I used pack_padded_sequence() and put in lstm layer, but I got start () + length () exceeds dimension size (). error


(JJJJJJ) #1

In my model, there are a embedding layer, a conv1d layer, a lstm layer. And I’m using Pytorch. My question is: When I put pack = pack_padded_sequence(conv) in the lstm layer, I got RuntimeError: start (pack[0].size(0)) + length (1) exceeds dimension size (pack[0].size(0)). error. Why I got this error? And What does mean?? Please help me…

class CNNModel(nn.Module):
    def __init__(self, vocab_size: int, embed_size: int, out_size: int, filter_size: List[int], hidden_size: int,
                 layer_num: int, pad: int = 1):
        super().__init__()
        self.vocab_size = vocab_size
        self.embed_size = embed_size
        self.pad = pad
        self.out_size = out_size
        self.filter_size = filter_size
        self.hidden_size = hidden_size
        self.layer_num = layer_num

        self.embed = nn.Embedding(
            num_embeddings=self.vocab_size,
            embedding_dim=self.embed_size,
            padding_idx=self.pad,
        )

        self.cnn = nn.Conv1d(
            in_channels=self.embed_size,
            out_channels=self.out_size,
            kernel_size=self.filter_size[0],
            bias=True,
        )

        self.lstm = nn.LSTM(
            input_size=self.out_size,
            hidden_size=self.hidden_size,
            num_layers=self.layer_num,
            bidirectional=True,
            batch_first=True,
        )

    def forward(self, batch):
        embed = self.embed(batch.word[0])  # [B(64), L(465), F(256)]
        embed = embed.transpose(1, 2)  # [B(64), L(256), F(465)]
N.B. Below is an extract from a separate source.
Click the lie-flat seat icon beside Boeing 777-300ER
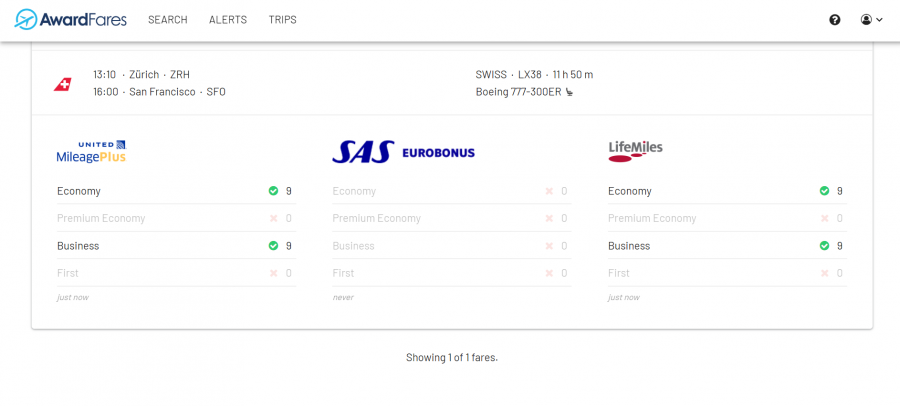900x406 pixels. [x=570, y=92]
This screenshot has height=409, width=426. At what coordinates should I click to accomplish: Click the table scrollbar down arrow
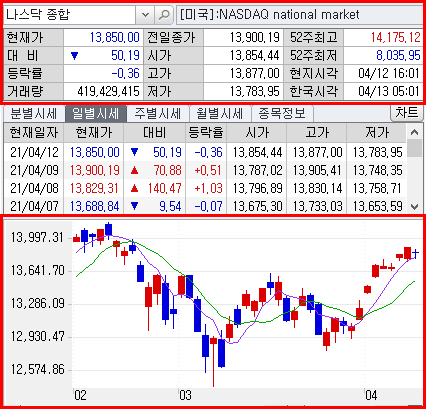pos(414,207)
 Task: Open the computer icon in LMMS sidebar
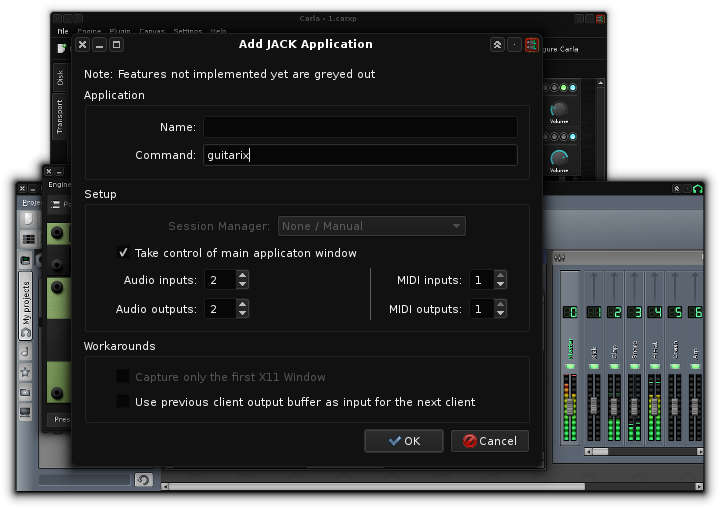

        conv = self.cnn(embed)  # [B(64), F(64), L(465)]
        conv = conv.transpose(1, 2)  # [B(64), L(465), F(64)]

        encoding = pack_padded_sequence(conv,
                                        [tensor.item() for tensor in batch.word[1]],
                                        batch_first=True)
        print(f'encoding => {encoding[0].size()}')  # [8093, 64]
                print(f'encoding => {encoding[1].size()}')  # [465]
        _, (h, _) = self.lstm(encoding)  # [bsz, sln, dim3]
        print(f'h => {h}')

And result like below.

 File "/Users/user_name/anaconda3/lib/python3.7/site-packages/torch/nn/modules/rnn.py", line 182, in forward
    self.num_layers, self.dropout, self.training, self.bidirectional)
RuntimeError: start (8093) + length (1) exceeds dimension size (8093).

I already saw RuntimeError: start (0) + length (0) exceeds dimension size (0)question, but I got 8093 not 0. And I think these errors are different. Am I right?


(Amrit Das) #2

This is most probably caused due to tensor shape, there is either an empty tensor that might have crept in at some point or there might be tensor size mismatch. A possible solution, in order to debug the code, print out the tensor shape for your entire net and remove the error accordingly.